━━━ TASK DATA

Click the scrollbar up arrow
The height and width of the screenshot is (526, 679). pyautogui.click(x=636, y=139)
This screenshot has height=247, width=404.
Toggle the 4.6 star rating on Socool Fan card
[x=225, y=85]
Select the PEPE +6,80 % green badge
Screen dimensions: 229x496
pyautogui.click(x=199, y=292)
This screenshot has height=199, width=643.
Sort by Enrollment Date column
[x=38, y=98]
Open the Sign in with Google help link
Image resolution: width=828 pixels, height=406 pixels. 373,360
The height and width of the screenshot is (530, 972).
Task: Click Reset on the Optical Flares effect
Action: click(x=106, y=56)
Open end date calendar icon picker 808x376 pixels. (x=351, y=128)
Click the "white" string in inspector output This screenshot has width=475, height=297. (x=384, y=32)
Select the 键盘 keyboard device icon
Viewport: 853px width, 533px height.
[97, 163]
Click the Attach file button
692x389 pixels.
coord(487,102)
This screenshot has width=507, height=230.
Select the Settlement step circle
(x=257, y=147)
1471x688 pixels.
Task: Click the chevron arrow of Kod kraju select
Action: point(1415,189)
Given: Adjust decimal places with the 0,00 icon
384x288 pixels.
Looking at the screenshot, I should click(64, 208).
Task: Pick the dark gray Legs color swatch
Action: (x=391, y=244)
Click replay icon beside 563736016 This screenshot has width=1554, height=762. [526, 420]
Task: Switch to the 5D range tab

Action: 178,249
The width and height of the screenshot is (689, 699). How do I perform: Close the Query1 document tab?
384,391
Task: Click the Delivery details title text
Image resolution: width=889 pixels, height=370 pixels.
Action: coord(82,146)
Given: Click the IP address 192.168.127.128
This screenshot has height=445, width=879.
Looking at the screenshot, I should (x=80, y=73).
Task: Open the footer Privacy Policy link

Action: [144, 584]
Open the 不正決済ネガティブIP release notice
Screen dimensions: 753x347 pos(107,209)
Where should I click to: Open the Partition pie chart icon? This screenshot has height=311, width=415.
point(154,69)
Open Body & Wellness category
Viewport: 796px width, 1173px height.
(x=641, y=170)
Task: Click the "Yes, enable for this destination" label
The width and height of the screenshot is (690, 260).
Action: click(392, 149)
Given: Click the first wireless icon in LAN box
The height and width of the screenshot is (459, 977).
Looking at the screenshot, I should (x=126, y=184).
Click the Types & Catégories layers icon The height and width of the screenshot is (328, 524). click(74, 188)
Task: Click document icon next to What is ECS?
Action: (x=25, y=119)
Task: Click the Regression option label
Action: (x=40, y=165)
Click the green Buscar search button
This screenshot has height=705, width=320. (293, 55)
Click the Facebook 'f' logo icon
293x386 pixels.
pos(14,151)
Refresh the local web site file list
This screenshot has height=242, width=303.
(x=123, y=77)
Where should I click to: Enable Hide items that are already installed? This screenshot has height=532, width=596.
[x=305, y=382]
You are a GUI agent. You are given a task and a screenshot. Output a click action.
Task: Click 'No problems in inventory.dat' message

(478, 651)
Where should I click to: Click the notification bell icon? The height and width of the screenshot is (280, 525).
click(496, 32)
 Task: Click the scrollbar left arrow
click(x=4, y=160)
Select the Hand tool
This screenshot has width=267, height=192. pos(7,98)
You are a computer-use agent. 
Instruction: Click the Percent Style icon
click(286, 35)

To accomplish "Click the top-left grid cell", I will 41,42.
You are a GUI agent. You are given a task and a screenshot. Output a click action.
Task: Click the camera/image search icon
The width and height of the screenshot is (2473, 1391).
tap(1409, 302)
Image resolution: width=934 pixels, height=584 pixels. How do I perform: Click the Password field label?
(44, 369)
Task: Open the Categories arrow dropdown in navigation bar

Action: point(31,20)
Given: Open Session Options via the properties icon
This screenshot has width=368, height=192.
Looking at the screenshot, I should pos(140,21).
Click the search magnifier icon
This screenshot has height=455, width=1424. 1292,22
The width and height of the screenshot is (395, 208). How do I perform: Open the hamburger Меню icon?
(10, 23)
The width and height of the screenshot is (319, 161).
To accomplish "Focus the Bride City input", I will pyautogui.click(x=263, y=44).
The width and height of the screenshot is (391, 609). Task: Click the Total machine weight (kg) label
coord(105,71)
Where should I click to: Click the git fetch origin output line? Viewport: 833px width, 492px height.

━━━━━━

§ WHAT YOU SHOULD DO: A complete and exact reproduction of the data is needed.

§ RESULT OF THIS TASK:
Click the scrollbar up arrow
The height and width of the screenshot is (526, 679). pyautogui.click(x=636, y=139)
This screenshot has height=247, width=404.
Toggle the 4.6 star rating on Socool Fan card
[x=225, y=85]
Select the PEPE +6,80 % green badge
Screen dimensions: 229x496
pyautogui.click(x=199, y=292)
This screenshot has height=199, width=643.
Sort by Enrollment Date column
[x=38, y=98]
Open the Sign in with Google help link
Image resolution: width=828 pixels, height=406 pixels. 373,360
The height and width of the screenshot is (530, 972).
Task: Click Reset on the Optical Flares effect
Action: click(x=106, y=56)
Open end date calendar icon picker 808x376 pixels. (x=351, y=128)
Click the "white" string in inspector output This screenshot has width=475, height=297. (x=384, y=32)
Select the 键盘 keyboard device icon
Viewport: 853px width, 533px height.
[97, 163]
Click the Attach file button
692x389 pixels.
coord(487,102)
This screenshot has width=507, height=230.
Select the Settlement step circle
(x=257, y=147)
1471x688 pixels.
Task: Click the chevron arrow of Kod kraju select
Action: point(1415,189)
Given: Adjust decimal places with the 0,00 icon
384x288 pixels.
Looking at the screenshot, I should click(64, 208).
Task: Pick the dark gray Legs color swatch
Action: (x=391, y=244)
Click replay icon beside 563736016 This screenshot has width=1554, height=762. [526, 420]
Task: Switch to the 5D range tab

Action: 178,249
The width and height of the screenshot is (689, 699). How do I perform: Close the Query1 document tab?
384,391
Task: Click the Delivery details title text
Image resolution: width=889 pixels, height=370 pixels.
Action: coord(82,146)
Given: Click the IP address 192.168.127.128
This screenshot has height=445, width=879.
Looking at the screenshot, I should (x=80, y=73).
Task: Open the footer Privacy Policy link

Action: [144, 584]
Open the 不正決済ネガティブIP release notice
Screen dimensions: 753x347 pos(107,209)
Where should I click to: Open the Partition pie chart icon? This screenshot has height=311, width=415.
point(154,69)
Open Body & Wellness category
Viewport: 796px width, 1173px height.
(x=641, y=170)
Task: Click the "Yes, enable for this destination" label
The width and height of the screenshot is (690, 260).
Action: click(392, 149)
Given: Click the first wireless icon in LAN box
The height and width of the screenshot is (459, 977).
Looking at the screenshot, I should (x=126, y=184).
Click the Types & Catégories layers icon The height and width of the screenshot is (328, 524). click(74, 188)
Task: Click document icon next to What is ECS?
Action: (x=25, y=119)
Task: Click the Regression option label
Action: (x=40, y=165)
Click the green Buscar search button
This screenshot has height=705, width=320. (293, 55)
Click the Facebook 'f' logo icon
293x386 pixels.
pos(14,151)
Refresh the local web site file list
This screenshot has height=242, width=303.
(x=123, y=77)
Where should I click to: Enable Hide items that are already installed? This screenshot has height=532, width=596.
[x=305, y=382]
You are a GUI agent. You are given a task and a screenshot. Output a click action.
Task: Click 'No problems in inventory.dat' message

(478, 651)
Where should I click to: Click the notification bell icon? The height and width of the screenshot is (280, 525).
click(496, 32)
 Task: Click the scrollbar left arrow
click(x=4, y=160)
Select the Hand tool
This screenshot has width=267, height=192. pos(7,98)
You are a computer-use agent. 
Instruction: Click the Percent Style icon
click(286, 35)

To accomplish "Click the top-left grid cell", I will 41,42.
You are a GUI agent. You are given a task and a screenshot. Output a click action.
Task: Click the camera/image search icon
The width and height of the screenshot is (2473, 1391).
tap(1409, 302)
Image resolution: width=934 pixels, height=584 pixels. How do I perform: Click the Password field label?
(44, 369)
Task: Open the Categories arrow dropdown in navigation bar

Action: point(31,20)
Given: Open Session Options via the properties icon
This screenshot has width=368, height=192.
Looking at the screenshot, I should pos(140,21).
Click the search magnifier icon
This screenshot has height=455, width=1424. 1292,22
The width and height of the screenshot is (395, 208). How do I perform: Open the hamburger Меню icon?
(10, 23)
The width and height of the screenshot is (319, 161).
To accomplish "Focus the Bride City input", I will pyautogui.click(x=263, y=44).
The width and height of the screenshot is (391, 609). Task: Click the Total machine weight (kg) label
coord(105,71)
Where should I click to: Click the git fetch origin output line? Viewport: 833px width, 492px height.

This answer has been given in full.